英語では"Debt Saturation"といいますが、Saturationとは飽和のことです。

例えば、水に砂糖を溶かし続けると、ある時点でもうこれ以上は溶けないという分岐点が来ます。

それまでは問題なく砂糖は溶け続けてきましたが、ある時突然もうこれ以上は溶けなくなります。

債務飽和も同じようなものでずっと借金をし続けていると、ある時突然もうこれ以上は借りられない、そしてもうこれ以上借金の返済ができないという分岐点が来ます。

 

一部の専門家たちは今債務飽和が起こり始めていると考えています。つまりもうこれ以上借りられなくなっている兆候があちこちに出でいるというわけです。

これ以上借りられなくなると、消費が止まりそして経済が減速します。

需要が減少すると資産価格は下落します。そして資産価格の下落により人々の資産は減少し、それはさらなる景気減速につながります。

そして景気後退のため企業は人員削減を行い、人々は債務支払いの手段を失います。

人々は急いで資産を売却し支払いを試みますが、この動きによりさらに資産には下落圧力がかかります。

多くの人々はデフォルトすることを選びます。これは金融機関に損失をもたらし金融機関はローンを出す時に高い金利を要求するか、貸す金額を制限するようになります。そしてこれはさらなる経済の減速につながります。

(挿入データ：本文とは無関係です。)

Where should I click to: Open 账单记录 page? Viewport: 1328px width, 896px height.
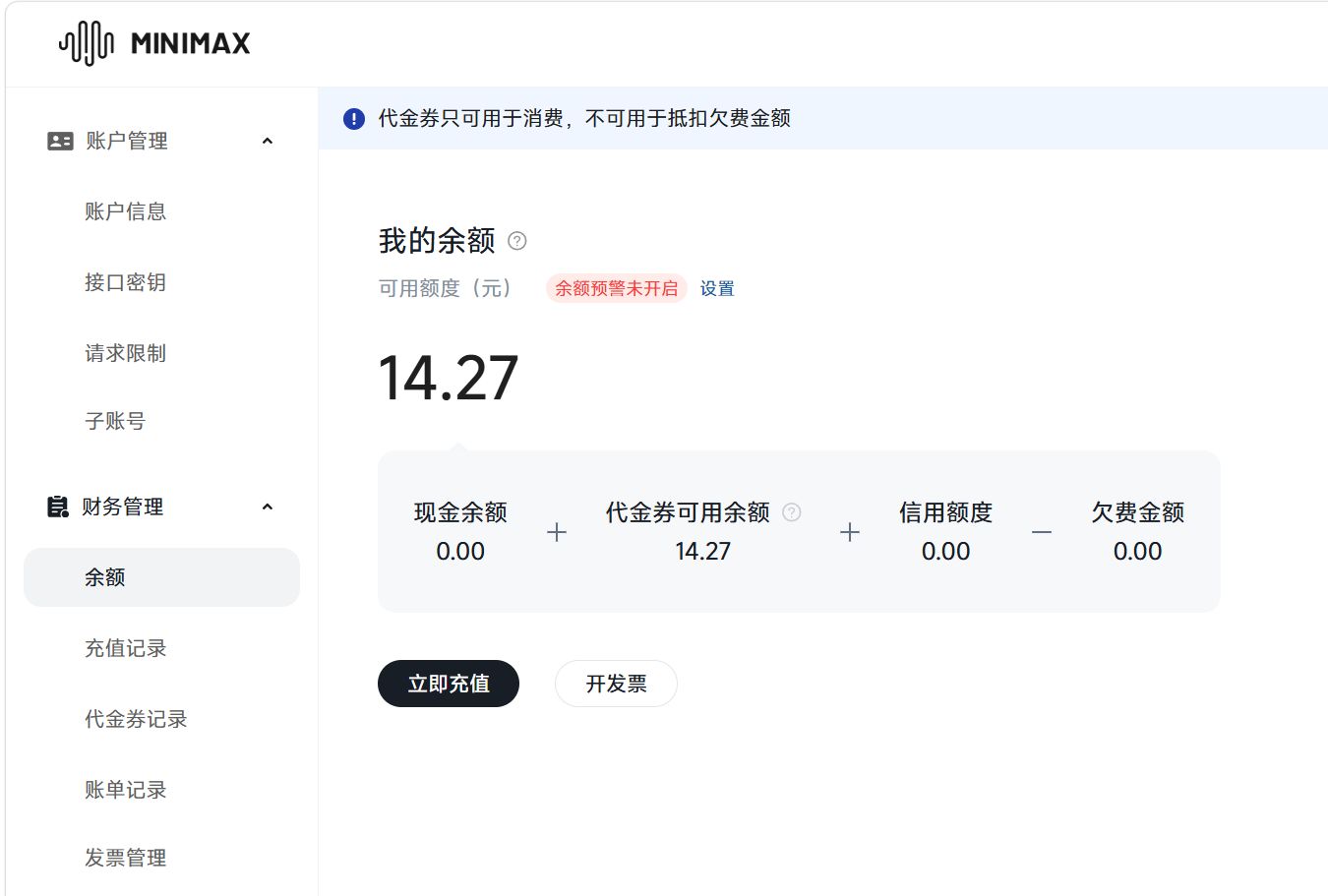click(125, 790)
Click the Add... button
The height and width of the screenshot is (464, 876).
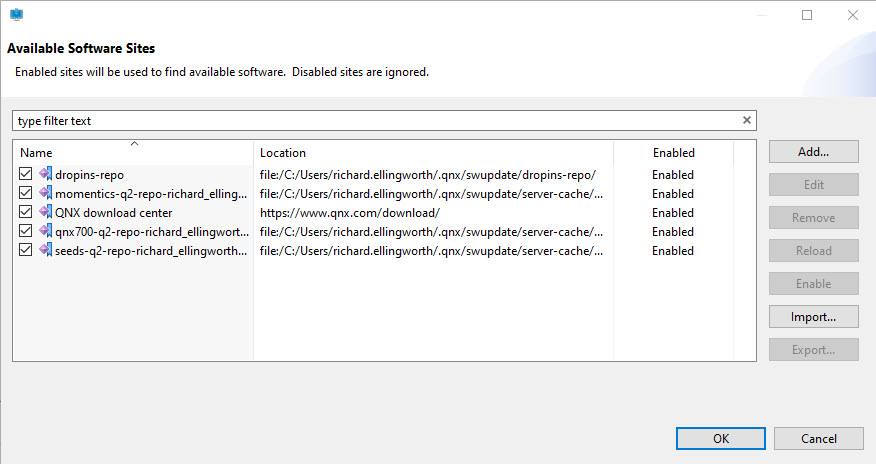click(813, 152)
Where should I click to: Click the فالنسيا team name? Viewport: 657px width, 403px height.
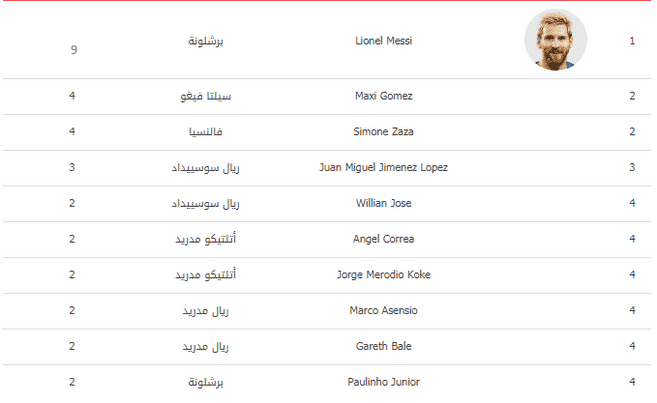[x=206, y=132]
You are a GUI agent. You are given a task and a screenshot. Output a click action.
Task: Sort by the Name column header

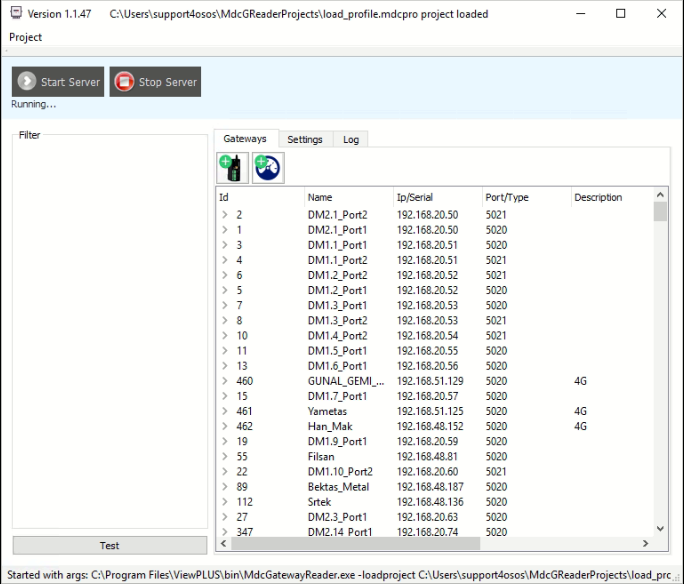[320, 197]
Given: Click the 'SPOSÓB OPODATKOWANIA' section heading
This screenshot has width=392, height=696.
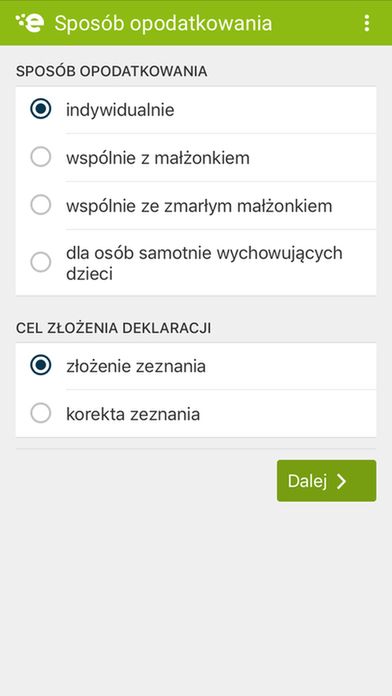Looking at the screenshot, I should click(x=111, y=71).
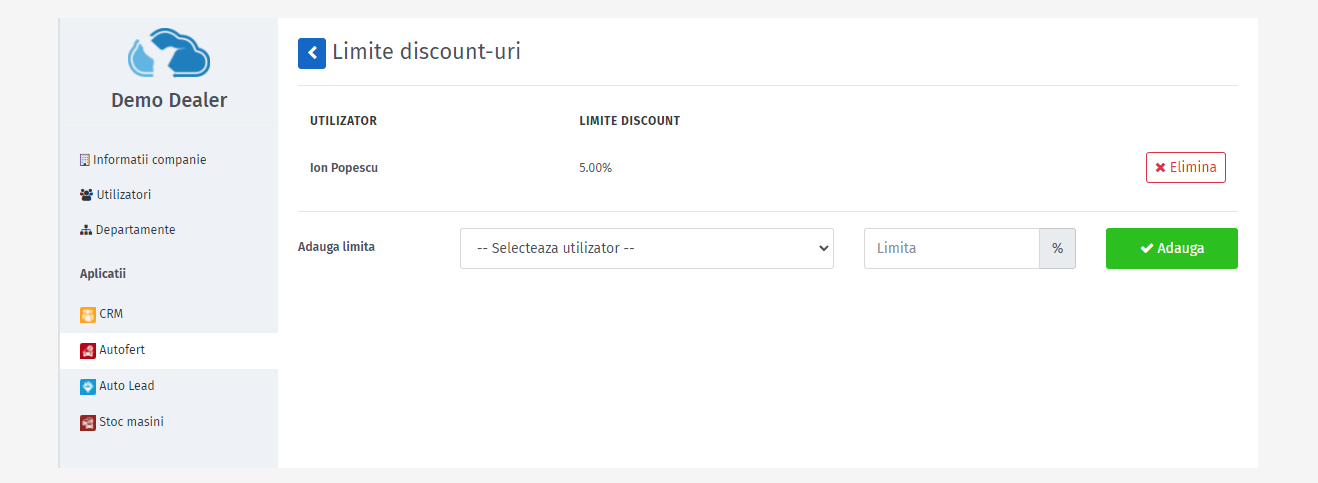Image resolution: width=1318 pixels, height=483 pixels.
Task: Click the Informatii companie building icon
Action: click(85, 160)
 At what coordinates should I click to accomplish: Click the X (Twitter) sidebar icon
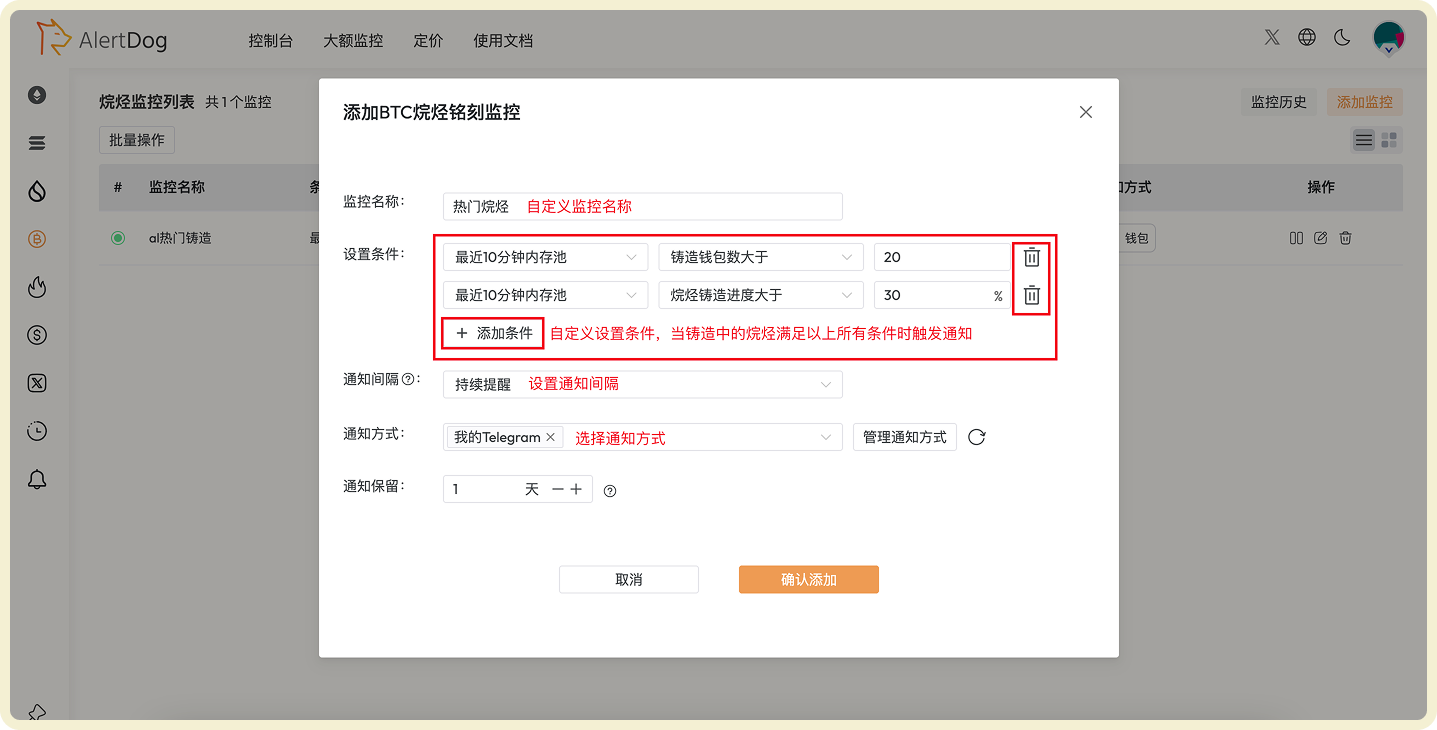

債務飽和を分岐点として、負のスパイラルが始まるということのようです。

 

問題は世界中で債務飽和が起こり始めるのはいつなのかという疑問があります。

下で上げたのはアメリカで債務飽和が近いことを示す証拠です。

まずアメリカではインフレ率が8.5%です。エネルギー、食品と不動産のデータが外されていますので、それらを含めると実際には20%近いと言われています。

そしてこちらの表はアメリカ人の所得を示す表ですが、過去一年間下がり続けています。

モノの値段は高くなるのに所得が下がっているので、人々はさらに借金に頼るようになっています。

クレジットカードローンの額が過去最高となっています。

それに対して不動産のリファイナンスは大幅に減少しています。リファイナンスは人々がお金をさらに借り入れる主な手段となってきました。

金融機関は不動産価格が下落すると考えているのか、貸し渋りを始めています。

そして今、64%のアメリカ人は生活が綱渡り状態であることを認めています。

このままいけば来月にアメリカでは金利が上がることになります。そしてこれはさらに借金がしにくくなること意味します。

 

実際には債務飽和がいつ起こるのかは分かりませんが、ニュースを見ている限りではかなり近いような気がします。